Rudy was also pretty notorious amongst jazz musicians, and jazz recording engineers, for changing the sound.
"Van Gelder would alter the sounds of the individual instruments -- and the entire recording -- with compression, equalization and reverberation both as they were being recorded, and after. He became a relentless sound chaser."
...
"The results were unlike any other recordings, even those of the same ensembles made in other studios. For one thing, Van Gelder cut hotter masters than anyone else, presaging today's “
loudness wars” where the goal is to squeeze out every last bit of dynamic range and maximize output.

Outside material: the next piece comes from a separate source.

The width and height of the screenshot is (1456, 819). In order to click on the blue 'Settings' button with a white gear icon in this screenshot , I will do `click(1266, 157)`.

For purposes of radio broadcast, this practice made no more sense then than it does today, but Van Gelder and Lion wanted Blue Note records to play louder on the jukeboxes where the music was largely heard."
....
"Many musicians loved Van Gelder’s Blue Note sound; some (notably Charles Mingus)
hated it. You'll find
plaudits aplenty in this week's media from musicians, critics and music lovers. But here's just one skeptic, noted -- and controversial -- mastering engineer Steve Hoffman, with his own more technical description of the “Van Gelder sound” (from his own forum post at stevehoffman.tv):"
Take three or four expensive German mics with a blistering top end boost, put them real close to the instruments, add some extra distortion from a cheap overloading mic preamp through an Army Surplus radio console, put some crappy plate reverb on it, and record. Then, immediately (and for no good reason), redub the master onto a Magnatone tape deck at +6, compress the crap out of it while adding 5 db at 5000 cycles to everything. That’s the Van Gelder sound to me.

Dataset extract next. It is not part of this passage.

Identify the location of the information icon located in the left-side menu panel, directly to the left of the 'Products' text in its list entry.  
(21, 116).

"Hoffman's not alone in his sentiment. For many of us in the recording trade, Van Gelder might be the most overrated engineer in audio history. But for me,
the so-called "Blue Note sound" has always been a musical, rather than audio, innovation, and Van Gelder less a peerless technician than a sonic visionary."
"But many of us are also missing something essential about audio recording for people without dog's ears: human ears don't want “clean” sound. Rather, we’re drawn to harmonic distortion.
People don't really want realism or even accuracy; we prefer "larger-than-life." That's what Van Gelder gave the world, to the best of his ability and equipment: the biggest, hottest sound he could form. Like his pioneering home studio setup, that passion for “larger-than-life” sounds among both listeners and music-makers is truly the state-of-the-art today."
For many people in the recording trade, Rudy Van Gelder might be the most overrated engineer in audio history. But for audio producer George Hicks, the so-called "Blue Note sound" has always been a musical, rather than audio, innovation, and Van Gelder less a peerless technician than a sonic...
www.wbur.org
Despite his modern reputation as some kind of minimalist, Van Gelder was anything but -- he was just limited by the tech of the time and his Hackensack home.
Maybe Rudy is better thought of as the Phil Spector of jazz?
That being said, I do like most of his recordings; I have more Blue Note LPs than any other label. The picture in the article is my desktop wallpaper.
But despite what many audiophiles think, Rudy's recordings are manipulated to hell and back (like most studio recordings are).